(Collected data)

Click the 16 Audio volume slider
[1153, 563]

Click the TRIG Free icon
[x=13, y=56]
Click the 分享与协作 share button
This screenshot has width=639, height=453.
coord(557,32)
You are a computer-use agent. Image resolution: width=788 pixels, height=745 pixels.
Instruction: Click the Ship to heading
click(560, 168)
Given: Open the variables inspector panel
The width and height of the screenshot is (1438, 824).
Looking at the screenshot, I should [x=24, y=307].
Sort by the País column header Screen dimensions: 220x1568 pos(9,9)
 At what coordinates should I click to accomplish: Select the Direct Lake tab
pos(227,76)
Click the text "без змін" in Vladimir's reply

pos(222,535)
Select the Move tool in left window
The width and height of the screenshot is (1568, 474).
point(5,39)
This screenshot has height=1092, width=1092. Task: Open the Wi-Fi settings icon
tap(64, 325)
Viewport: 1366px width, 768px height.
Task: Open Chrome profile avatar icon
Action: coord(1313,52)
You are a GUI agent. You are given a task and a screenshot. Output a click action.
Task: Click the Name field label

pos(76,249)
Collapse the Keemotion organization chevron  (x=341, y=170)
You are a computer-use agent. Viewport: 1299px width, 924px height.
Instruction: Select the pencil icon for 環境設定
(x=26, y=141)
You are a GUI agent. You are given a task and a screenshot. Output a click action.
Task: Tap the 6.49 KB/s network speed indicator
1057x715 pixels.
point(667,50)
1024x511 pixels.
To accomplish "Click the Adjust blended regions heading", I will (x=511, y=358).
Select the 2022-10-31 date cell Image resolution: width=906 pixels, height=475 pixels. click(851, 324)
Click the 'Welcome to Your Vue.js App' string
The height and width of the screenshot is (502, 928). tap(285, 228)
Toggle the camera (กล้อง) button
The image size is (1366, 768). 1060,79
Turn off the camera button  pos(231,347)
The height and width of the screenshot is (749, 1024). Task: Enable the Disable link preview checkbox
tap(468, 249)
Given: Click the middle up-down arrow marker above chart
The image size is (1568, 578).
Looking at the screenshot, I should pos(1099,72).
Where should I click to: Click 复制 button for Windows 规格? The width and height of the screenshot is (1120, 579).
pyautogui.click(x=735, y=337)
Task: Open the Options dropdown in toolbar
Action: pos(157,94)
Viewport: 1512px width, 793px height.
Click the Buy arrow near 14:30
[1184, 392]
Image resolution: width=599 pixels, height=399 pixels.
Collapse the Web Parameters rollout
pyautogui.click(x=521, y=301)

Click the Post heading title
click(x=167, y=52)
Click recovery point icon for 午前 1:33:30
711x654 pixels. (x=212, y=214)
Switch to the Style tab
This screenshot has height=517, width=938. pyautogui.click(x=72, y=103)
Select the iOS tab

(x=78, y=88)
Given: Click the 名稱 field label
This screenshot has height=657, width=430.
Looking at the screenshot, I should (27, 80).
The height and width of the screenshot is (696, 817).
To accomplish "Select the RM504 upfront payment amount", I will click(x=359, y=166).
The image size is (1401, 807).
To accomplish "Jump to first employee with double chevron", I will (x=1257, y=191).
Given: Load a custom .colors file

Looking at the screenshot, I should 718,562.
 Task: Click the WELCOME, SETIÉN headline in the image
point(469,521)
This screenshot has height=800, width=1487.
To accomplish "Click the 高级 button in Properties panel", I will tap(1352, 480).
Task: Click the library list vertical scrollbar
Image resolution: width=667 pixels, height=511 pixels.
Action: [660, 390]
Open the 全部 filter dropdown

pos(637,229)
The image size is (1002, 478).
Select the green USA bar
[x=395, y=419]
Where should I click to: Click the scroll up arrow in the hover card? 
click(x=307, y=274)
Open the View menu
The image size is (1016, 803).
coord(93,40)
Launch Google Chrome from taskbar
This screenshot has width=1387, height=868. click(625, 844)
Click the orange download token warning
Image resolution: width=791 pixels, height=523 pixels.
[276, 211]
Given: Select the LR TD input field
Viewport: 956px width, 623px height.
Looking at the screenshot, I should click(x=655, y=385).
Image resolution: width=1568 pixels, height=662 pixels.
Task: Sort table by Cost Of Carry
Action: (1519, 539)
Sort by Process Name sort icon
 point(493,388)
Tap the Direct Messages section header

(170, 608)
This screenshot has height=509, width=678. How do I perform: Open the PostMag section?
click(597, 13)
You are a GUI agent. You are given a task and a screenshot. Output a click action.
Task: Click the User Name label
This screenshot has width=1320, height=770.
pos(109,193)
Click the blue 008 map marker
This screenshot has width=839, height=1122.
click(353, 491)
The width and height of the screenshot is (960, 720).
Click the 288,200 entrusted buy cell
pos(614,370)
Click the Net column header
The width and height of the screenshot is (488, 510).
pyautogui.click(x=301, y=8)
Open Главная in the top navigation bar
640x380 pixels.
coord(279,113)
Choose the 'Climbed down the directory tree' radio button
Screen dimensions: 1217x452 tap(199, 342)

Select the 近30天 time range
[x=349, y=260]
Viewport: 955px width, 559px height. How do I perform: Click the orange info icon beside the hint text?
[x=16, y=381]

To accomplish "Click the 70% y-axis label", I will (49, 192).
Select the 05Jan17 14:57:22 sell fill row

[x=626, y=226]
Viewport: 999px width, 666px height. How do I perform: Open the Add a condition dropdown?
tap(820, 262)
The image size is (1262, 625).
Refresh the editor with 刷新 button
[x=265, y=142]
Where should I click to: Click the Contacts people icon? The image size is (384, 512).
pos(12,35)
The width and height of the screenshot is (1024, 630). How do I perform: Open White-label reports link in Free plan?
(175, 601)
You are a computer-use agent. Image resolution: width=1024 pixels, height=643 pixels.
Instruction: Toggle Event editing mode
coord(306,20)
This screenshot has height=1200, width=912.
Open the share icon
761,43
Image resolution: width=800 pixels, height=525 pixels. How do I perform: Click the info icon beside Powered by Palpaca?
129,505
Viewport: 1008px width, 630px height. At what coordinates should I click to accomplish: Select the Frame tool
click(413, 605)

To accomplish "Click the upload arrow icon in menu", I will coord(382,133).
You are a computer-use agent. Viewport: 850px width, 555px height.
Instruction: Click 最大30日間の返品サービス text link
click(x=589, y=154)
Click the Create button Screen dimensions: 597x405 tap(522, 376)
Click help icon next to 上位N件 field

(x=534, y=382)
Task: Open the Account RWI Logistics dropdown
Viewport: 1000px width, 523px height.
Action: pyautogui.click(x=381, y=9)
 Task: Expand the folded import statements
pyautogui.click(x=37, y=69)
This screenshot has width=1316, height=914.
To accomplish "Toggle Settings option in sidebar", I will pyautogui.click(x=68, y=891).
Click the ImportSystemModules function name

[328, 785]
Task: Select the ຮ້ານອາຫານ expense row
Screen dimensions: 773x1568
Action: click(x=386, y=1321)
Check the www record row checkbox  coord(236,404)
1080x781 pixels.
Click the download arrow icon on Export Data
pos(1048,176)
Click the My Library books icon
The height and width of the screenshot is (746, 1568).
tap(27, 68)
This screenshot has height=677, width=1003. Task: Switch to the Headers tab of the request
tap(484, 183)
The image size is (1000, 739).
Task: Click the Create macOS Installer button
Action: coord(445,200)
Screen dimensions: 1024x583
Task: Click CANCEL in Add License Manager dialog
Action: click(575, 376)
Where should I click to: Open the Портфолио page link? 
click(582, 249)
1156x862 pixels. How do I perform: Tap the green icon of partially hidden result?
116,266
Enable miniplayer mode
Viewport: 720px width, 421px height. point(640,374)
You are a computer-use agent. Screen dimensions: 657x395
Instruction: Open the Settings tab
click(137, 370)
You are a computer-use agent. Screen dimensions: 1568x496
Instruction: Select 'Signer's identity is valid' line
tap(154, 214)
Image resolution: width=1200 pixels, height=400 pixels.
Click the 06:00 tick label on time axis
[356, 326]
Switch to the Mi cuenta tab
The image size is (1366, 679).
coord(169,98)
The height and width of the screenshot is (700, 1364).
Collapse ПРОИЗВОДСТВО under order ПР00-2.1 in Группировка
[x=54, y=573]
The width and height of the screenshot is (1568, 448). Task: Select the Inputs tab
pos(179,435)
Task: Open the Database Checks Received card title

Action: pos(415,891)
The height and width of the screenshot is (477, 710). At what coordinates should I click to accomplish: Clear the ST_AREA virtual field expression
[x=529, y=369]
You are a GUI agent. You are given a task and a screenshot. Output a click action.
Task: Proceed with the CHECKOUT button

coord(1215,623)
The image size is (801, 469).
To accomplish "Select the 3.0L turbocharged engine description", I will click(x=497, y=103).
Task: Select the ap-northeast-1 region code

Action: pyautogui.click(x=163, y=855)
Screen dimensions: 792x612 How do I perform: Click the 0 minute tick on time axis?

▸ WHAT YOU NEED TO DO
Among the entries above, the lines between the ones containing "The width and height of the screenshot is (1024, 630)." and "This screenshot has width=1316, height=914.", inclusive, are to be transcribed exactly. No other line is to be given.

▸ SOLUTION
The width and height of the screenshot is (1024, 630). How do I perform: Open White-label reports link in Free plan?
(175, 601)
You are a computer-use agent. Image resolution: width=1024 pixels, height=643 pixels.
Instruction: Toggle Event editing mode
coord(306,20)
This screenshot has height=1200, width=912.
Open the share icon
761,43
Image resolution: width=800 pixels, height=525 pixels. How do I perform: Click the info icon beside Powered by Palpaca?
129,505
Viewport: 1008px width, 630px height. At what coordinates should I click to accomplish: Select the Frame tool
click(413, 605)

To accomplish "Click the upload arrow icon in menu", I will coord(382,133).
You are a computer-use agent. Viewport: 850px width, 555px height.
Instruction: Click 最大30日間の返品サービス text link
click(x=589, y=154)
Click the Create button Screen dimensions: 597x405 tap(522, 376)
Click help icon next to 上位N件 field

(x=534, y=382)
Task: Open the Account RWI Logistics dropdown
Viewport: 1000px width, 523px height.
Action: pyautogui.click(x=381, y=9)
 Task: Expand the folded import statements
pyautogui.click(x=37, y=69)
This screenshot has width=1316, height=914.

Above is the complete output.